*What the task requires*: Consider the listing below. Extract exactly the lines from the line containing "Click the scrollbar" to the line containing "777x349 pixels.", both included.

*Input*:
[Start of Attachment]

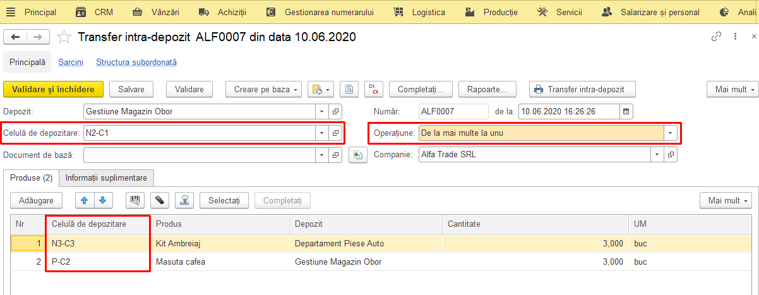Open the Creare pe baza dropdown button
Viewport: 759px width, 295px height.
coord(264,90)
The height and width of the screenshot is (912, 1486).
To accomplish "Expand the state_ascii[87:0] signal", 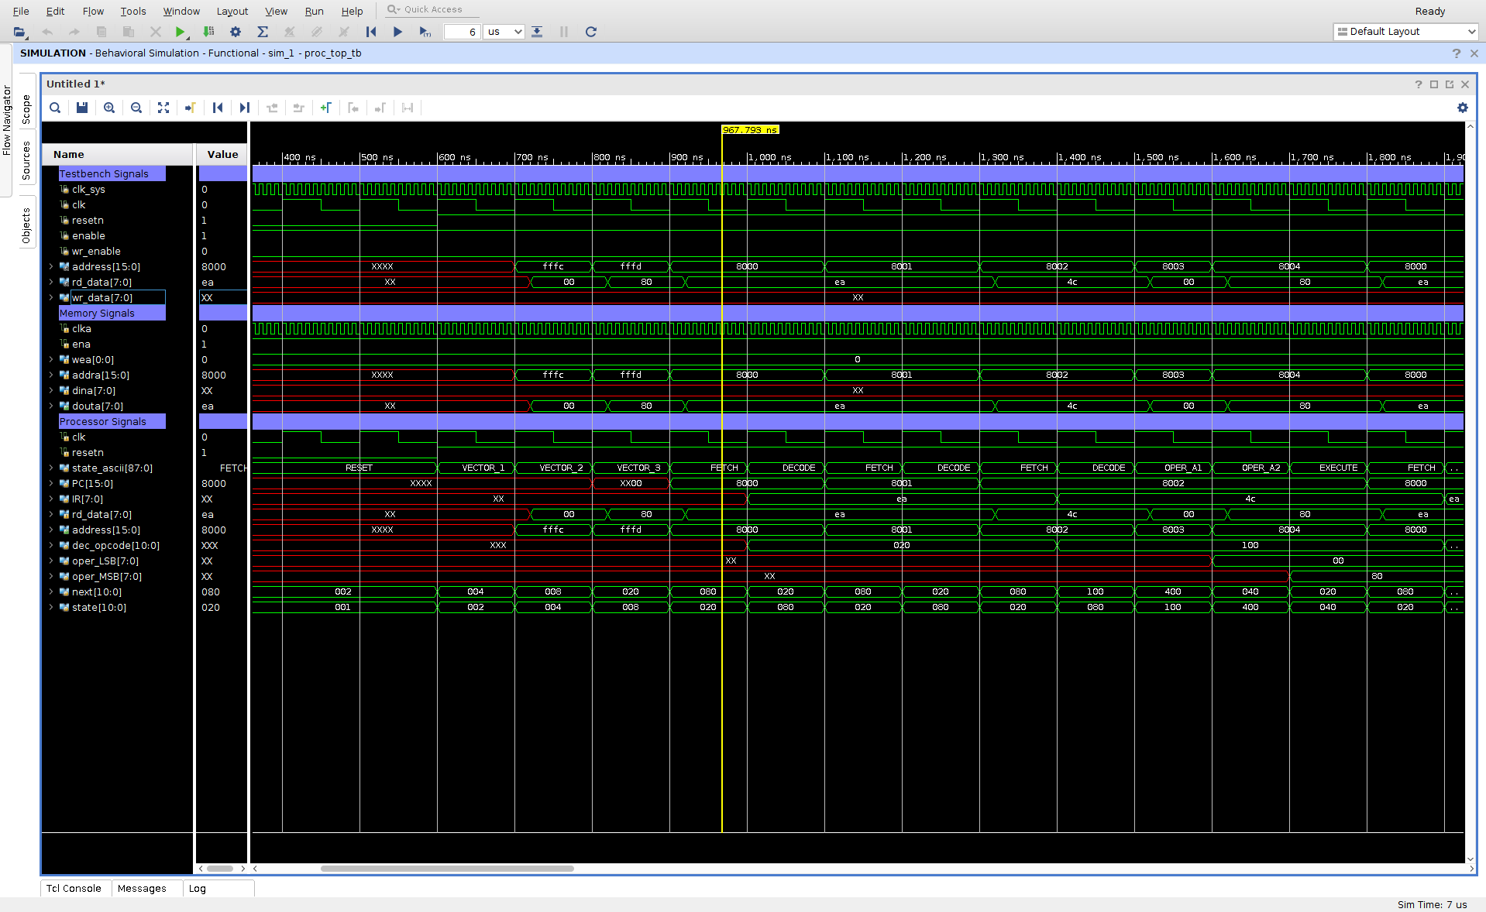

[End of Attachment]
[Start of Attachment]

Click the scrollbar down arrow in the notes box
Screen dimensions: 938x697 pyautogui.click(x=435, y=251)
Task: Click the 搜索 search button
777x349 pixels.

[End of Attachment]

*Response*:
Click the scrollbar down arrow in the notes box
Screen dimensions: 938x697 pyautogui.click(x=435, y=251)
Task: Click the 搜索 search button
777x349 pixels.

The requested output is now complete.